## What is being asked
Only one span of the listing below should come back. It runs from the line with "Task: Disable Export report to the PDF" through the line with "Task: Open Internet Explorer from the taskbar", and each of its lines must be reproduced exactly.

• • • • •

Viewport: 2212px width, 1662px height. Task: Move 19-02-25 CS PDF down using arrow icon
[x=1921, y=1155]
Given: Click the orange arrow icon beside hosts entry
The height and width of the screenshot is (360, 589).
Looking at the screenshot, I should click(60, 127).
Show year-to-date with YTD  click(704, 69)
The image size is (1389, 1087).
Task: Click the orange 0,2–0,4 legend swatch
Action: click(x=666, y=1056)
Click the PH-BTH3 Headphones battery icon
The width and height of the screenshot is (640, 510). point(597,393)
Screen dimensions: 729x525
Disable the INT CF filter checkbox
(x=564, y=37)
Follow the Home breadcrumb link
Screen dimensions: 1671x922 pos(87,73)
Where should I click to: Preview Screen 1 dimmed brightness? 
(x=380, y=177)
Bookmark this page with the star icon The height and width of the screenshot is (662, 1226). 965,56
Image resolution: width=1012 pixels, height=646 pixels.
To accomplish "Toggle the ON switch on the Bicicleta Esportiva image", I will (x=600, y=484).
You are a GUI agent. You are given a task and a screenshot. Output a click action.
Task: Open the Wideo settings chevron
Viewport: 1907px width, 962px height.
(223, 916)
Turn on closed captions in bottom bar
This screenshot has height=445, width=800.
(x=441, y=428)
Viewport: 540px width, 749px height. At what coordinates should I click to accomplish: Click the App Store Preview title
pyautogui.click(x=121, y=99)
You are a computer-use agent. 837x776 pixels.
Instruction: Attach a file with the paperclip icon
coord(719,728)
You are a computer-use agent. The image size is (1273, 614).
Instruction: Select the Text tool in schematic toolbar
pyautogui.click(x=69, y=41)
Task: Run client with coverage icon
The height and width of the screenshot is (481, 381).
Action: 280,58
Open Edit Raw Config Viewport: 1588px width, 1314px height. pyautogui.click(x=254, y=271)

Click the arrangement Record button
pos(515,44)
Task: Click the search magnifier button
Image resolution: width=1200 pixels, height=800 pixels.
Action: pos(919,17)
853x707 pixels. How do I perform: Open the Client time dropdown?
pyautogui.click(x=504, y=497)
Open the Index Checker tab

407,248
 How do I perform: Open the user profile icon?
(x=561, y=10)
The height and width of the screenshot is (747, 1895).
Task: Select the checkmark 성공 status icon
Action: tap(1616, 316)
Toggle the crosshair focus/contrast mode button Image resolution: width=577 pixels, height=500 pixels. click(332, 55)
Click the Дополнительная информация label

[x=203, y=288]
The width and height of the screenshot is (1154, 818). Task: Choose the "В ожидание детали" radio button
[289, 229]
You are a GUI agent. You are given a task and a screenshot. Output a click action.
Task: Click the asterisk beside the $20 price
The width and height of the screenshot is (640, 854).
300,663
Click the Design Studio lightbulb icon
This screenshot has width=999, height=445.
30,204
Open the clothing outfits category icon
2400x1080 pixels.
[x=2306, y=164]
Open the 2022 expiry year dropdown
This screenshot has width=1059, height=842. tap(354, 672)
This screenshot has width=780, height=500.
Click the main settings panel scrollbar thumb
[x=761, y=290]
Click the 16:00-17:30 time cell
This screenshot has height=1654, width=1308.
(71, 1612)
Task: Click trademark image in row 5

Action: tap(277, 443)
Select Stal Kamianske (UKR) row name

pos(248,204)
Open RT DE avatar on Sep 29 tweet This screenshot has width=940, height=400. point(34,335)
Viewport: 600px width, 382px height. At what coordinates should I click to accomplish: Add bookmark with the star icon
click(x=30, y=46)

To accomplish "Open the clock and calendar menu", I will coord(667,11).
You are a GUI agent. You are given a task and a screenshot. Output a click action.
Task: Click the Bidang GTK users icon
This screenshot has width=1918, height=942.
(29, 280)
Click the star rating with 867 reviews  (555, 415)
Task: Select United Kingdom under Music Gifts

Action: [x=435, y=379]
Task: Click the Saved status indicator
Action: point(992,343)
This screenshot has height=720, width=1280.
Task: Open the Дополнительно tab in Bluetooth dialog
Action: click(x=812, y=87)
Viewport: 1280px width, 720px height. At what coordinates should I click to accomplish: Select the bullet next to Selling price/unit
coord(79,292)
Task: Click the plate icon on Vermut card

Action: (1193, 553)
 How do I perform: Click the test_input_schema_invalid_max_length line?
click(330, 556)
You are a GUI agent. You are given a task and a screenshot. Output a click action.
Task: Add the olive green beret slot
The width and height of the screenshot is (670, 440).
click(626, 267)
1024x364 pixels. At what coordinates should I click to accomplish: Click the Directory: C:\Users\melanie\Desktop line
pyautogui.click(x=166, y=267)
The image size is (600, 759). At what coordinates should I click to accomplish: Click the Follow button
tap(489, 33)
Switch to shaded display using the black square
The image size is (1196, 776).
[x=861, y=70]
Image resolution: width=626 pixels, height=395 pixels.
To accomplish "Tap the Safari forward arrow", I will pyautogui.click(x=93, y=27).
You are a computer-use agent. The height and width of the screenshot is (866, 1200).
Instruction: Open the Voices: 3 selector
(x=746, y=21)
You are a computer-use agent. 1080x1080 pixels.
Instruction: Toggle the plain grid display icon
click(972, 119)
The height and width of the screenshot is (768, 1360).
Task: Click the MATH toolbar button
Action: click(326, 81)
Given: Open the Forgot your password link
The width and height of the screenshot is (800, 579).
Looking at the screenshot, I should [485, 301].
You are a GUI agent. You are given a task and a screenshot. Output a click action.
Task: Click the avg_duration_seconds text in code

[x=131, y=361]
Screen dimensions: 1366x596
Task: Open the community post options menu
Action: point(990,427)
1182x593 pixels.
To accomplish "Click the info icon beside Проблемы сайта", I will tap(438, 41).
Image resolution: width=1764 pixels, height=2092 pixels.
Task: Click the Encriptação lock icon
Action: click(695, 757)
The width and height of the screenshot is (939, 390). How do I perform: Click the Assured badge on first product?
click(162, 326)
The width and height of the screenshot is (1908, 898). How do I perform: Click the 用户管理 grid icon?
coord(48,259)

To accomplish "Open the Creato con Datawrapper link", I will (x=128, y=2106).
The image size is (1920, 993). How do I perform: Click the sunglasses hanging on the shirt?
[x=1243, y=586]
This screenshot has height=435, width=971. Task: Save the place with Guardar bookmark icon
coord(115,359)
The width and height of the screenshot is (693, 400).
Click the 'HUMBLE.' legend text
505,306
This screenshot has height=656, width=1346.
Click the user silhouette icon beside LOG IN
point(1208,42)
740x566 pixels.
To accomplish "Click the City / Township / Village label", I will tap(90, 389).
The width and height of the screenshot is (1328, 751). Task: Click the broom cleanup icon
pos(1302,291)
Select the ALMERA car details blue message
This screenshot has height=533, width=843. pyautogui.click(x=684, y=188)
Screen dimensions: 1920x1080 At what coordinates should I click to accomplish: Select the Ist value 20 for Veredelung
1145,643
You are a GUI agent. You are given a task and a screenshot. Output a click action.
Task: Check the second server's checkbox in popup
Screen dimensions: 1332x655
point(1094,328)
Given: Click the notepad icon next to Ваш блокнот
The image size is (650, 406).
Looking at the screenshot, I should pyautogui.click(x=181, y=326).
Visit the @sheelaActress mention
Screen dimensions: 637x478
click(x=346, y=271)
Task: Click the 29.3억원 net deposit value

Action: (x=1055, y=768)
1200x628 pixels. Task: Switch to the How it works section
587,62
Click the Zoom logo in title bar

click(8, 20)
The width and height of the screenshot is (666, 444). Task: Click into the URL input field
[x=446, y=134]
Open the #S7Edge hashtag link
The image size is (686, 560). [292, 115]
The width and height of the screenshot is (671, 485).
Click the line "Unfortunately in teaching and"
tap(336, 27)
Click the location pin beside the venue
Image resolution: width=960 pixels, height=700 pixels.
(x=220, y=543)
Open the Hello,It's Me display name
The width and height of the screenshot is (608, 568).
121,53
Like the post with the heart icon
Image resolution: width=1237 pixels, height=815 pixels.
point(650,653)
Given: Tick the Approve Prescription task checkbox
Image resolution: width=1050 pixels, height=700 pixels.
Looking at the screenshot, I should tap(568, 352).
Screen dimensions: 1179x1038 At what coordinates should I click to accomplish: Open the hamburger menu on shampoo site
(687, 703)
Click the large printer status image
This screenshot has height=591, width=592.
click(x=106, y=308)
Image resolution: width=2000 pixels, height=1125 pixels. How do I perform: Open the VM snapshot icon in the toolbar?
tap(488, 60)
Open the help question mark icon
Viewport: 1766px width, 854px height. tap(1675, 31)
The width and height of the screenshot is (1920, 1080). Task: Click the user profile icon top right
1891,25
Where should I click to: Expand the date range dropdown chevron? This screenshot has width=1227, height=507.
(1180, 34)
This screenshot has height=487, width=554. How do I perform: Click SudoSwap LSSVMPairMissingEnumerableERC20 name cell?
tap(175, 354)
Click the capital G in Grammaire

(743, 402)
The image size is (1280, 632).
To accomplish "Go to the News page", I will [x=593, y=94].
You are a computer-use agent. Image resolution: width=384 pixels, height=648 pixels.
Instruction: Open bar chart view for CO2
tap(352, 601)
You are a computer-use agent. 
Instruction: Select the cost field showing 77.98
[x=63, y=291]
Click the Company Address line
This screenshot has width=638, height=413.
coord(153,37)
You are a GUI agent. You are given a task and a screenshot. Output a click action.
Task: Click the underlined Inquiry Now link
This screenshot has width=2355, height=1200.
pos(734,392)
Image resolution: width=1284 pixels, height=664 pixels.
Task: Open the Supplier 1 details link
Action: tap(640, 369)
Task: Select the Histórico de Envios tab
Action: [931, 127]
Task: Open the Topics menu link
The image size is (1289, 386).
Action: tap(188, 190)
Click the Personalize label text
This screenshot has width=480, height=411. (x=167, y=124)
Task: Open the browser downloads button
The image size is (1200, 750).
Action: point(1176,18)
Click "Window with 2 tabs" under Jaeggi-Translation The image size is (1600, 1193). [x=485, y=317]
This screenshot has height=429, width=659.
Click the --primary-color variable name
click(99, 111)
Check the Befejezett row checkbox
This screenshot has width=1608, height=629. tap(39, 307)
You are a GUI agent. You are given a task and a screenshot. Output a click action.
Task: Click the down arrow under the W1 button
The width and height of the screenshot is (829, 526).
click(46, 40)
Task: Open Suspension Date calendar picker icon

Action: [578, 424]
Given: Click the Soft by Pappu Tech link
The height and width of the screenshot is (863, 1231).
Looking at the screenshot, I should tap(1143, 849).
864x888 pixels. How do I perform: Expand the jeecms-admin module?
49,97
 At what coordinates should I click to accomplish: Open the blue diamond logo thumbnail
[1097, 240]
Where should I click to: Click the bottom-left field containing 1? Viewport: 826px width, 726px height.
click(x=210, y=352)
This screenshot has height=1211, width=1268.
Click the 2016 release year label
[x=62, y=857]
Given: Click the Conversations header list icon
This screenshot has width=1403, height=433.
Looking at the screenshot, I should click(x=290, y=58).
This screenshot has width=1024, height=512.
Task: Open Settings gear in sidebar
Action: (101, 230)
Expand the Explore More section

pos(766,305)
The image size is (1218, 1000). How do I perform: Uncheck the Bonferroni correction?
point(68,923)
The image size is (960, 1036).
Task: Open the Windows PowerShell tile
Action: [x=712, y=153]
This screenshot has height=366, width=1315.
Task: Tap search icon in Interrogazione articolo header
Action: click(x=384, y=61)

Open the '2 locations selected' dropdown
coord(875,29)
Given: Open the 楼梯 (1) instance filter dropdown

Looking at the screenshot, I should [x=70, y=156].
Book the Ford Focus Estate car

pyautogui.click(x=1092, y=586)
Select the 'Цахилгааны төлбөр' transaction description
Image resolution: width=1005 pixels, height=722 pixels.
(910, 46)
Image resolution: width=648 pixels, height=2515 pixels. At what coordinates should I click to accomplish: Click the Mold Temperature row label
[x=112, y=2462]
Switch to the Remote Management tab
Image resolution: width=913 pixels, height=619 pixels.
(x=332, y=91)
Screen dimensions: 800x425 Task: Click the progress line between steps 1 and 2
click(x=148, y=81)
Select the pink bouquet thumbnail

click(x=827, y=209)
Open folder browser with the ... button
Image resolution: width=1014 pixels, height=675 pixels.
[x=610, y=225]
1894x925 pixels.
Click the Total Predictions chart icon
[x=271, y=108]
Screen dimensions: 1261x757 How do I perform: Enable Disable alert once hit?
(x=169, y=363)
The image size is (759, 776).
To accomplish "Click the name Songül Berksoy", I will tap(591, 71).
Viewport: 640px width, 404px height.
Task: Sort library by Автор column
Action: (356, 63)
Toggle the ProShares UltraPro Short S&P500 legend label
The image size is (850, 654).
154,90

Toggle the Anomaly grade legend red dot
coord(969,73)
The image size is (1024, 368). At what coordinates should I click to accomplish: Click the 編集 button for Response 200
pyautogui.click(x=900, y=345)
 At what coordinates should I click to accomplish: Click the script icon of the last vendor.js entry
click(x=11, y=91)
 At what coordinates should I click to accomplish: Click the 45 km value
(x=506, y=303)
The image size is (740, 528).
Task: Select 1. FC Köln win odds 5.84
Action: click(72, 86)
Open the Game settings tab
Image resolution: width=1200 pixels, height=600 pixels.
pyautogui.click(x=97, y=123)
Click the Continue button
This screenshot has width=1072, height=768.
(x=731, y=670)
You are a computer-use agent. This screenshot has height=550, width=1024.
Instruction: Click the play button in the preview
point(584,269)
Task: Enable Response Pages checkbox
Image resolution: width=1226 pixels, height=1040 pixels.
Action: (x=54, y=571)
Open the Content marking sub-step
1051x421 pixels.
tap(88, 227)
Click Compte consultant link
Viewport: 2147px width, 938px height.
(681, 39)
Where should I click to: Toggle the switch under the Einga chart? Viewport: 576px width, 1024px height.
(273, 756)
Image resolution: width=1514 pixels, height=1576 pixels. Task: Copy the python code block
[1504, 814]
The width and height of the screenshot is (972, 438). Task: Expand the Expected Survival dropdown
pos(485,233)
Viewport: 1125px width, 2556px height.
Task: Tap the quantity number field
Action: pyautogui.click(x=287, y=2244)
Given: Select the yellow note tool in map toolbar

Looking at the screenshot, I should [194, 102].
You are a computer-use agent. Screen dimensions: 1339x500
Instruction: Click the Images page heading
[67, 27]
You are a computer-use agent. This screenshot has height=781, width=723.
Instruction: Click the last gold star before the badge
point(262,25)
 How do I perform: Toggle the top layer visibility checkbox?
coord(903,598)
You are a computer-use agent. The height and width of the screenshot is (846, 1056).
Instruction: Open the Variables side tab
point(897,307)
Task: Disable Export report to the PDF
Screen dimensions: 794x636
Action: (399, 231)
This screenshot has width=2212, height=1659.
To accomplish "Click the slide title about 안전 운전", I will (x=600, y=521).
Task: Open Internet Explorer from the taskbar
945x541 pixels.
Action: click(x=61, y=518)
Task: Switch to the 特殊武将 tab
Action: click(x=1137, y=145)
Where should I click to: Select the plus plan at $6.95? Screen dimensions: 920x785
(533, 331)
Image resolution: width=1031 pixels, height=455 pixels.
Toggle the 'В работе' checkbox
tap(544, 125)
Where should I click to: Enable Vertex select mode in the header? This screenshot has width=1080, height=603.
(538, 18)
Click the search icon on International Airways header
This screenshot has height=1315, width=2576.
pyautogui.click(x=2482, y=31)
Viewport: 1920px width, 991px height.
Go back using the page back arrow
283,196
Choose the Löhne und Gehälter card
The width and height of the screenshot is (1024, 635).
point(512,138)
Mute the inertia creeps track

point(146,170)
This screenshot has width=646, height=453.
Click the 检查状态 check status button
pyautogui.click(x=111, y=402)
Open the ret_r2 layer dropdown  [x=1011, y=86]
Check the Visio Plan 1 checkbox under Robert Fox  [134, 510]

• • • • •

## Response for this exercise
Task: Disable Export report to the PDF
Screen dimensions: 794x636
Action: (399, 231)
This screenshot has width=2212, height=1659.
To accomplish "Click the slide title about 안전 운전", I will (x=600, y=521).
Task: Open Internet Explorer from the taskbar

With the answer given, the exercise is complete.